Пауза. Какая долгая… Почему они молчат?
— Ничего, — наконец говорит Чарли. — Они дождутся вашего освобождения. Вас обязательно освободят, поверьте…
— На сколько меня посадят?
— Лет на пять, учитывая смягчающие обстоятельства.
— Врешь! Пять лет за убийство и два покушения? Давай честно! На сколько меня посадят?
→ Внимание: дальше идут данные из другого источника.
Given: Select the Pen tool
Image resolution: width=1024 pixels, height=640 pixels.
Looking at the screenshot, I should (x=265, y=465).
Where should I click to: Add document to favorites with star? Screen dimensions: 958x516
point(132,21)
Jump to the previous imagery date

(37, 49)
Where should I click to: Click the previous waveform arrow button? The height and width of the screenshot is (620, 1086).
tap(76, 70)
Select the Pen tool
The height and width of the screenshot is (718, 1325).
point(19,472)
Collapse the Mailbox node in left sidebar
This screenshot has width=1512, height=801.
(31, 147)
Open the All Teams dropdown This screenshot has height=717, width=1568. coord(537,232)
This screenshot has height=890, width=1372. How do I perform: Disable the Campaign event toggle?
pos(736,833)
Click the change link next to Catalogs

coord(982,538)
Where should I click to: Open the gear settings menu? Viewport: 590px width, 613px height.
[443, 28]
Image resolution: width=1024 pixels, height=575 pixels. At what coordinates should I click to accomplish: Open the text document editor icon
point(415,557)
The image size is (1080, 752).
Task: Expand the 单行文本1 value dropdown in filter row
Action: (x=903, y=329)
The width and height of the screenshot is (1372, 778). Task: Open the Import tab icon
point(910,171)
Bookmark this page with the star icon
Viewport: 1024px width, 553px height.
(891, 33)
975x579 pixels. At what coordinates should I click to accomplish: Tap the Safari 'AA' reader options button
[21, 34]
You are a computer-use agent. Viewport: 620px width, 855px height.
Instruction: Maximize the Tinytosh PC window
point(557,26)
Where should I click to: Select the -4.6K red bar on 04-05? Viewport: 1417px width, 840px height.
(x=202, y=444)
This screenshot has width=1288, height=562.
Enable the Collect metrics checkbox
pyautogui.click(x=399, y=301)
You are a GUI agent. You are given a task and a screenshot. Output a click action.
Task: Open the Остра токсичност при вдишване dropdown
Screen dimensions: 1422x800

— Часть картин вам позволят взять с собой, — говорит Чарли, и на сей раз я слышу в ее голосе страх. — Я постараюсь, чтобы…
— Так все картины с собой взять нельзя? Вы же видели, сколько их! — У Мэри дрожит голос. — В камере не поместятся! Я не смогу взять их с собой!
— В тюрьмах разные условия и удобства разные. И вообще, камеры — это прошлое, особенно для женских тюрем. Некоторые заключенные живут в отдельных комнатах, некоторые — с соседями, но места всем достаточно.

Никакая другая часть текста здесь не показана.